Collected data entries
↓

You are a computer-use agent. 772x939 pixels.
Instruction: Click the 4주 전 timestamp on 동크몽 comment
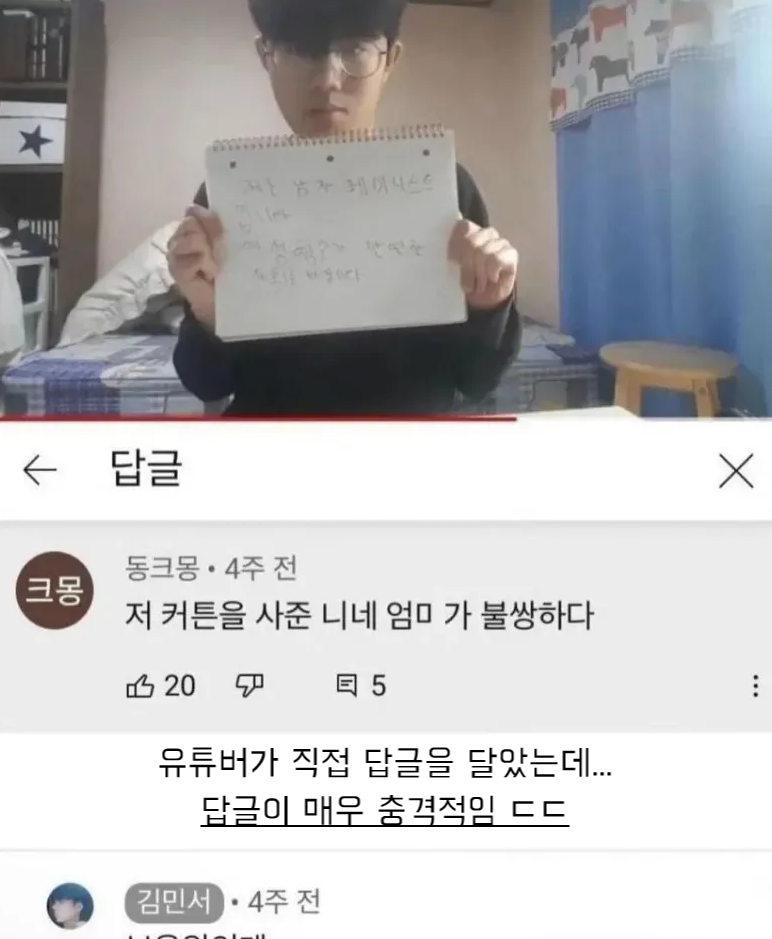261,568
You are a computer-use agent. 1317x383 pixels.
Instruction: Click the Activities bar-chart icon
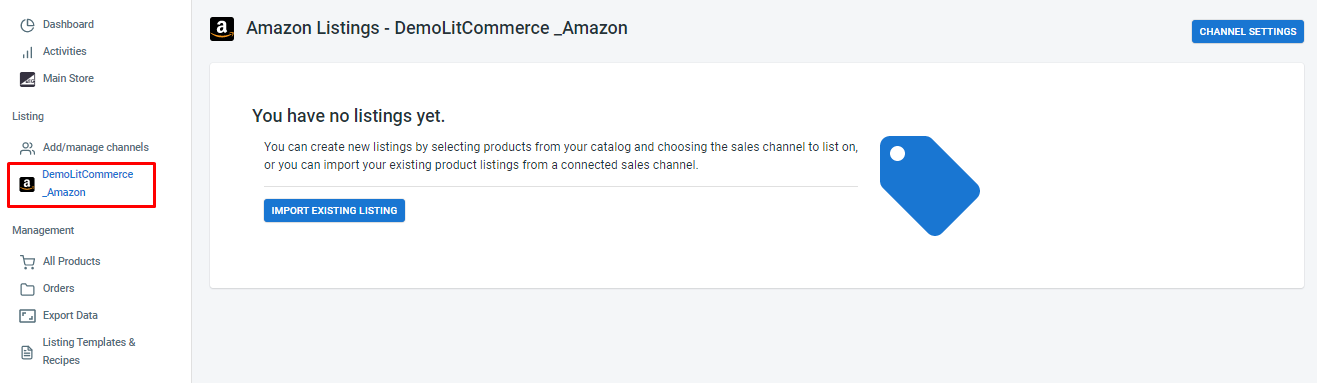(x=27, y=52)
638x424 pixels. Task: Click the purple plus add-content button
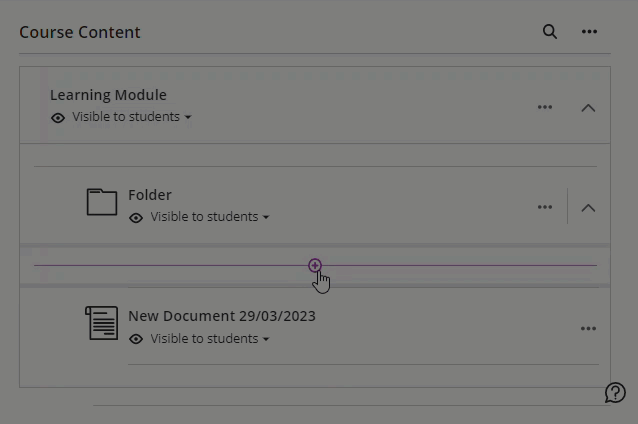pos(315,265)
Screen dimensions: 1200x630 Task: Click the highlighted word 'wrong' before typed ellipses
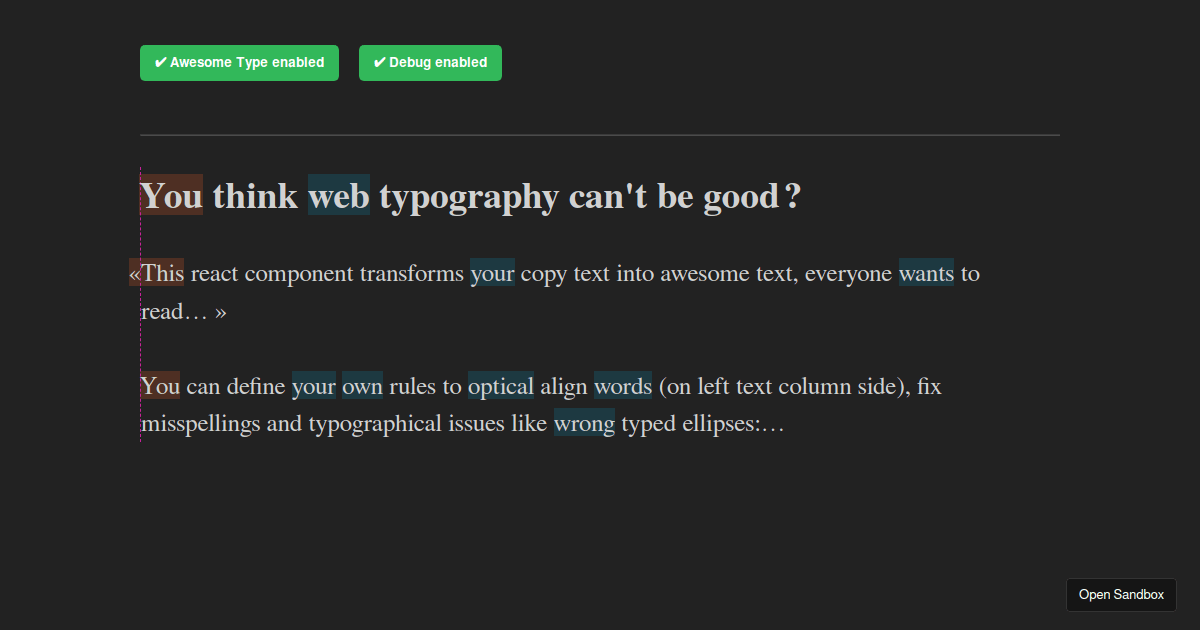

↑

▶ [What needs to be done] Omit the pictures, then output every record exactly as given.

▶ [Answer to this exercise]
You are a computer-use agent. 772x939 pixels.
Instruction: Click the 4주 전 timestamp on 동크몽 comment
261,568
You are a computer-use agent. 1317x383 pixels.
Instruction: Click the Activities bar-chart icon
(x=27, y=52)
638x424 pixels. Task: Click the purple plus add-content button
pos(315,265)
Screen dimensions: 1200x630 Task: Click the highlighted word 'wrong' before typed ellipses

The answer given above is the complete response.